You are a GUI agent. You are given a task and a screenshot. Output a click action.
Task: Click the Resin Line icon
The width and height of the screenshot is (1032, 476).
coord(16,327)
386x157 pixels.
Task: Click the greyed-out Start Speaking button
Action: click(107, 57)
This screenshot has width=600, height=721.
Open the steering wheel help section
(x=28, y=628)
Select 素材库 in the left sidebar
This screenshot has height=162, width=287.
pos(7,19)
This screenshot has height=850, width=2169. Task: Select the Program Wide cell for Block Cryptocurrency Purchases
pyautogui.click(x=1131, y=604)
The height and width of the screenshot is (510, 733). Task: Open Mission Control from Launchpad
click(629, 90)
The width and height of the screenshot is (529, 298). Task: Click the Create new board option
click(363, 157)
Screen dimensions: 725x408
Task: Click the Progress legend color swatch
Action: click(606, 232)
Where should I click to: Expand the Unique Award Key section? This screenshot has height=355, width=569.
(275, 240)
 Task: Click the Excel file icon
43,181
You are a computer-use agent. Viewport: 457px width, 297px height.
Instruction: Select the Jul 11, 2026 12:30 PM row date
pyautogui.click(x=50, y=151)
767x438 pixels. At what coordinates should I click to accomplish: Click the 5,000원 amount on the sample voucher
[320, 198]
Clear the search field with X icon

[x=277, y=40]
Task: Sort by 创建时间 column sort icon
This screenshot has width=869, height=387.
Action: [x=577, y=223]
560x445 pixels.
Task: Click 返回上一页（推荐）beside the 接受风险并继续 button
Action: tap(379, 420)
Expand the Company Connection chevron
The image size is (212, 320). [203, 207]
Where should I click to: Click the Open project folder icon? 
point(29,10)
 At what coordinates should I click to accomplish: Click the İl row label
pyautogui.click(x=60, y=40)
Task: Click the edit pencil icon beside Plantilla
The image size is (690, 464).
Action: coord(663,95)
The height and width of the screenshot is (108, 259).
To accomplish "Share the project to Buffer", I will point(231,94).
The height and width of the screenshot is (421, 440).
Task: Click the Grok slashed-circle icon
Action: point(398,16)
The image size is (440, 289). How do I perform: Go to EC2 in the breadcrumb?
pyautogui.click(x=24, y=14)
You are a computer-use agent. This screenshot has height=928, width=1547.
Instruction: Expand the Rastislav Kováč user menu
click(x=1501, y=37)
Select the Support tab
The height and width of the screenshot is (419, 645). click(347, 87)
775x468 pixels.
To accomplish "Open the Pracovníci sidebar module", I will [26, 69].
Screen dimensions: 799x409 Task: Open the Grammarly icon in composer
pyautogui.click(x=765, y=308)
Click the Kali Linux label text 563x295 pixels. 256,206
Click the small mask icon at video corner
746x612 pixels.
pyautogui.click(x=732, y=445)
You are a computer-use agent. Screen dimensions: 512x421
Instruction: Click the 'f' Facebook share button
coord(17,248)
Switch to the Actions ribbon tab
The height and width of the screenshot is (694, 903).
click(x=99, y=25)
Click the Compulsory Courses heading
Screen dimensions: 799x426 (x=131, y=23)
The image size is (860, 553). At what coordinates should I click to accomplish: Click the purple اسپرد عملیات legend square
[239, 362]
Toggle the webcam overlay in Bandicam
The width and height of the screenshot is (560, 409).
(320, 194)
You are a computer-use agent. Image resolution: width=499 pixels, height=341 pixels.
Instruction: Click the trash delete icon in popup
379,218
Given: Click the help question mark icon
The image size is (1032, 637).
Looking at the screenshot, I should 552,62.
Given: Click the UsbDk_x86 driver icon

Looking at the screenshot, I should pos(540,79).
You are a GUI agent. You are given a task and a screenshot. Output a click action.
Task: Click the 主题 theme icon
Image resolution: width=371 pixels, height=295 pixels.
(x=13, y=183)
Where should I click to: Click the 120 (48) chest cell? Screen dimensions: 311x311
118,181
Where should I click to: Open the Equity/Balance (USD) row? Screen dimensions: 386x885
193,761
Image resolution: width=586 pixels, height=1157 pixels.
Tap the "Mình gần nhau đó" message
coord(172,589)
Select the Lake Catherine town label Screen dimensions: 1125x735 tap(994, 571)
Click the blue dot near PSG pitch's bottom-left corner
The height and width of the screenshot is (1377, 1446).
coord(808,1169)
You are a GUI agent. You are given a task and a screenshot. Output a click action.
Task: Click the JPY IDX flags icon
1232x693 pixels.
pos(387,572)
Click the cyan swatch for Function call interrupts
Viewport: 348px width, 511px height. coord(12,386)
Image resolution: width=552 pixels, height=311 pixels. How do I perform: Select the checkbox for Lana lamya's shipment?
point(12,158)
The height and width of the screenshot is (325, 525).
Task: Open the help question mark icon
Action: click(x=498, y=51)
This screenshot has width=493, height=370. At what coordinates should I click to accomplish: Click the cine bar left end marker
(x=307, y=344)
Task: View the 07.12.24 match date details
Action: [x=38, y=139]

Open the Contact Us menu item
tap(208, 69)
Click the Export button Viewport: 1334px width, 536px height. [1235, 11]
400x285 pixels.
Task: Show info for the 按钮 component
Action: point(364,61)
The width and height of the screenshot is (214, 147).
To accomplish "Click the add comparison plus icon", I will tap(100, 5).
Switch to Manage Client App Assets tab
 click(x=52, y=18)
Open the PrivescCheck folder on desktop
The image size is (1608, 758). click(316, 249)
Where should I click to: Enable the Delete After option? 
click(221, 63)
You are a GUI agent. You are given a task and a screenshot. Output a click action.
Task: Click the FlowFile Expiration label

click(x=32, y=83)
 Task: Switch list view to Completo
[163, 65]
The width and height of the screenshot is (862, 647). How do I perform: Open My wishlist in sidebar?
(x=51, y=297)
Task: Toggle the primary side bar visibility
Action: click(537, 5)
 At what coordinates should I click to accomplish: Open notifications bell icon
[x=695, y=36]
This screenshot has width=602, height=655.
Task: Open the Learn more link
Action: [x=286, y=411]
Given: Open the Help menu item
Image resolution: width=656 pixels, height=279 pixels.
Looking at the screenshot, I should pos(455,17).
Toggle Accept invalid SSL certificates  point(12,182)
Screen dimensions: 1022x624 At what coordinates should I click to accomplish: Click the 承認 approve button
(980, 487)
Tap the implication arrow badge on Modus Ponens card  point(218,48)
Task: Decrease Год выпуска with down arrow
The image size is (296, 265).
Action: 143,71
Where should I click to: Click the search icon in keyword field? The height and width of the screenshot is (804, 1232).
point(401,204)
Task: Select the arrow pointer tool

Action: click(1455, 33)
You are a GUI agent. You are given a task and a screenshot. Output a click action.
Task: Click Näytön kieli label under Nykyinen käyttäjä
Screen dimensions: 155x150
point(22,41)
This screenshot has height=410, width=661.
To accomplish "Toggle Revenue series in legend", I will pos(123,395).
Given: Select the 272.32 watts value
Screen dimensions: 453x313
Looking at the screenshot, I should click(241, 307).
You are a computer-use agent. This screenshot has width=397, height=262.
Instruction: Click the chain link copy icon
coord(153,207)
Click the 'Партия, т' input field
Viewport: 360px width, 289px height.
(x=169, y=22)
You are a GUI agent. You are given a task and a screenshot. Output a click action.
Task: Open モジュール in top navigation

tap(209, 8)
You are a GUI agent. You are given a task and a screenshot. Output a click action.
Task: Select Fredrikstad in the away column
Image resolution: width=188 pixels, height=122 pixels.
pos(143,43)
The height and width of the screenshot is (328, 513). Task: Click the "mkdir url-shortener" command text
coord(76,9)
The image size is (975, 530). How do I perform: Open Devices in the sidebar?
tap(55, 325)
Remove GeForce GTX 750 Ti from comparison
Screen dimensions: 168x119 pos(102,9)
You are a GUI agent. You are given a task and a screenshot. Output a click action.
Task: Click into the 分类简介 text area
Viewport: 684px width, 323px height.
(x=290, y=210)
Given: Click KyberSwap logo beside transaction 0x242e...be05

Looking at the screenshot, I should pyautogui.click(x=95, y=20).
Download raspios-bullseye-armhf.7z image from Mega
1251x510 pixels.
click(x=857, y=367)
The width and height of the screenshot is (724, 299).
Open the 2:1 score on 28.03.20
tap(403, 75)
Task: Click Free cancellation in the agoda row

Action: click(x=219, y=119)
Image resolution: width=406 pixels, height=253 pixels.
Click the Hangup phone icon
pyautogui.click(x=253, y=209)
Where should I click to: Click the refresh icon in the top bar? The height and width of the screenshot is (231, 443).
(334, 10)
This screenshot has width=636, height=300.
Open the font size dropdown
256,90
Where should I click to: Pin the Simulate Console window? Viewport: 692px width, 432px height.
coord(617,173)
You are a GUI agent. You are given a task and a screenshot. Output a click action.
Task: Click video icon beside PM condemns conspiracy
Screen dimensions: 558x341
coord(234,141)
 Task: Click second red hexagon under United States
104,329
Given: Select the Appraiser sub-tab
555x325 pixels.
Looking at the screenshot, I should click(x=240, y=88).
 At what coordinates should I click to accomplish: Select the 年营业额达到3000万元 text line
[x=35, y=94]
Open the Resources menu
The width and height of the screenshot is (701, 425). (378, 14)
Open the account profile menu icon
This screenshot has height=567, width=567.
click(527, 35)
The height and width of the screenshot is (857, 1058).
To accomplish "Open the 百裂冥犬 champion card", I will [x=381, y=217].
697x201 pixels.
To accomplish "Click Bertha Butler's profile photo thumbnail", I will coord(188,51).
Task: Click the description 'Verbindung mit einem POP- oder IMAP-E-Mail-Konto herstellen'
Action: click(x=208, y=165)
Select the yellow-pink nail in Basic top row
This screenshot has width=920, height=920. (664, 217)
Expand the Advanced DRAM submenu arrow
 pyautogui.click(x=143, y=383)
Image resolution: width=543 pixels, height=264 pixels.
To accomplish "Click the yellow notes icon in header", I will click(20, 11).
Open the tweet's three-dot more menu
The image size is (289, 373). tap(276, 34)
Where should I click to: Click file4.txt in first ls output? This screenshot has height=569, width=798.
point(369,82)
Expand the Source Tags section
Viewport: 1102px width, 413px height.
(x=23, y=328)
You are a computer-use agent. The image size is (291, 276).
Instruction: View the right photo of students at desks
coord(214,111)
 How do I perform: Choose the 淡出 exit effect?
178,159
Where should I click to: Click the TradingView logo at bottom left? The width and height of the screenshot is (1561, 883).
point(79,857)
________
## WHAT YOU ARE ASKED TO DO
Print the listing above from its first line through the line with "This screenshot has width=600, height=721.", and stop there.

## FINISHED TASK
You are a GUI agent. You are given a task and a screenshot. Output a click action.
Task: Click the Resin Line icon
The width and height of the screenshot is (1032, 476).
coord(16,327)
386x157 pixels.
Task: Click the greyed-out Start Speaking button
Action: click(107, 57)
This screenshot has width=600, height=721.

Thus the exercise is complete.